Quella concernente la seconda gravidanza è una valutazione, non solo, poco pertinente rispetto allo scopo di dimostrare la incapacità genitoriale della D.D., ma è anche contraddetta dal contestuale accertamento della idoneità genitoriale della stessa D.D. rispetto alla seconda figlia, N., non avendo la Corte di merito offerto concreta e adeguata spiegazione nè delle ragioni per le quali essa sarebbe una buona madre per una figlia e non per l’altra nè, in definitiva, del giudizio negativo circa una eventuale riunificazione del gruppo familiare.

Inoltre, se è vero che l’esigenza di accertare l’irrecuperabilità delle capacità genitoriali in un tempo ragionevole deve certamente tener conto della veloce crescita dei minori, sì che l’attesa di tale esito va esclusa ove incompatibile con i tempi di compiuto ed armonico sviluppo dei minori stessi, tuttavia, si deve pur sempre considerare che l’evoluzione del bambino di oggi in un adolescente e poi in una definitiva personalità adulta dovrà necessariamente fare i conti con la gravità della irreversibile recisione del legame biologico (Cass. n. 15861/2014 cit.) che, secondo i principi sopra esposti, deve costituire una extrema ratio.

Nella specie si è preferito interrompere in modo definitivo il legame della figlia con la madre, anzichè porre in campo tutte le misure di sostegno necessarie a ripristinare il proficuo esercizio della funzione genitoriale e a tutelare il prioritario interesse del minore a recuperare la relazione con il genitore biologico, tanto più che la positiva volontà del genitore di ovviare alla mancanza di assistenza morale e materiale è un elemento importante da prendere in considerazione (v. Cass. n. 7391/2016 cit.), come risulta anche dalla L. n. 1984 del 1983, art. 15, lett. b). La sentenza impugnata non ha valutato la possibilità di desumere questa positiva volontà dal fatto che la D.D. si era rivolta volontariamente ai servizi sociali per chiedere sostegno alla genitorialità; per altro verso, nel valutare l’allontanamento dalla comunità, non ha preso in considerazione le giustificazioni rese dalla D.D., nè ha considerato che la dichiarazione dello stato di adottabilità non costituisce mai una sanzione da applicare automaticamente in caso di violazione delle prescrizioni per l’attuazione del programma di recupero, essendo pur sempre necessaria la prova della irrecuperabilità delle capacità genitoriali (arg. L. n. 184 del 1983, ex art. 15, lett. c).

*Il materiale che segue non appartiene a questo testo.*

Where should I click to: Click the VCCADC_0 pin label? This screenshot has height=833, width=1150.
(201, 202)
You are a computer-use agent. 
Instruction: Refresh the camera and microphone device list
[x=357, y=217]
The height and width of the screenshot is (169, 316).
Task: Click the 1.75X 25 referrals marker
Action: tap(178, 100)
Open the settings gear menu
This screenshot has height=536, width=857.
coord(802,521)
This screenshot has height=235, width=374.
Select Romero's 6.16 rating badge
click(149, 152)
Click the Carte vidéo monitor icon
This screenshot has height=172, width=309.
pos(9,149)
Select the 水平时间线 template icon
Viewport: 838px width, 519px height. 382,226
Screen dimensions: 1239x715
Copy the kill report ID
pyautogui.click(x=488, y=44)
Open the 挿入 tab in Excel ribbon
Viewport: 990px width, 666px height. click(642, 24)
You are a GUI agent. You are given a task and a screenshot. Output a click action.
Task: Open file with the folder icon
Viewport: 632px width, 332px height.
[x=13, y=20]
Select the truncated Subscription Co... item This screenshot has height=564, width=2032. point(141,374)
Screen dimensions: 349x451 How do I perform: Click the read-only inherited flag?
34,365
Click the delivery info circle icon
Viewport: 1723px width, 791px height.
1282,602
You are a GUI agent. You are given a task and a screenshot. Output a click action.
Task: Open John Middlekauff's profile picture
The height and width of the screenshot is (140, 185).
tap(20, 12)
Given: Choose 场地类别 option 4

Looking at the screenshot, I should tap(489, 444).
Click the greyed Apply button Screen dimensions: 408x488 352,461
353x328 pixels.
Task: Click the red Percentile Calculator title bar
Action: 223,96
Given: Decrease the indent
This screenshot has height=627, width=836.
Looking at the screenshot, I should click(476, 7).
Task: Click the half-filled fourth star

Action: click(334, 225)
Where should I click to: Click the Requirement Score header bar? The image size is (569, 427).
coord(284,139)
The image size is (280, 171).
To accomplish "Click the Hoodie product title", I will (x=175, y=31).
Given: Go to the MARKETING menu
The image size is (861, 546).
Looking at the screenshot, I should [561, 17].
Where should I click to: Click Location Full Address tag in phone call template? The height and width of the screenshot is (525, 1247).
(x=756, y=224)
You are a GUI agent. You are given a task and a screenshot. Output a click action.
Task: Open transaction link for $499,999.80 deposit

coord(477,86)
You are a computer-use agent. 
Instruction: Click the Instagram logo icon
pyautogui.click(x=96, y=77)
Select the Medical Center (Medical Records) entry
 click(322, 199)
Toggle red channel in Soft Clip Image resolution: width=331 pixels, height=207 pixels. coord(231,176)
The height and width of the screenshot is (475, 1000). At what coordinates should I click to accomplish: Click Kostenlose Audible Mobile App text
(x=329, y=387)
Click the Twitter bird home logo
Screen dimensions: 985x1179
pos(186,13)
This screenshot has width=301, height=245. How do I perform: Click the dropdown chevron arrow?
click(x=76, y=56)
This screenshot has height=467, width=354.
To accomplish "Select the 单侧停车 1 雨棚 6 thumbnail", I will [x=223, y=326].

3.- Ne consegue l’accoglimento del ricorso e la cassazione della sentenza impugnata con rinvio alla Corte d’appello di Torino, sez. minorenni, in diversa composizione, che dovrà riesaminare il caso, attenendosi ai principi sopra indicati.

PQM

La Corte rigetta il primo motivo e accoglie il secondo e terzo motivo; cassa la sentenza impugnata, in relazione ai motivi accolti, e rinvia alla Corte d’appello di Torino, in diversa composizione, anche per le spese.

In caso di diffusione del presente provvedimento, omettere le generalità e gli altri dati identificativi.

Così deciso in Roma, il 30 marzo 2017.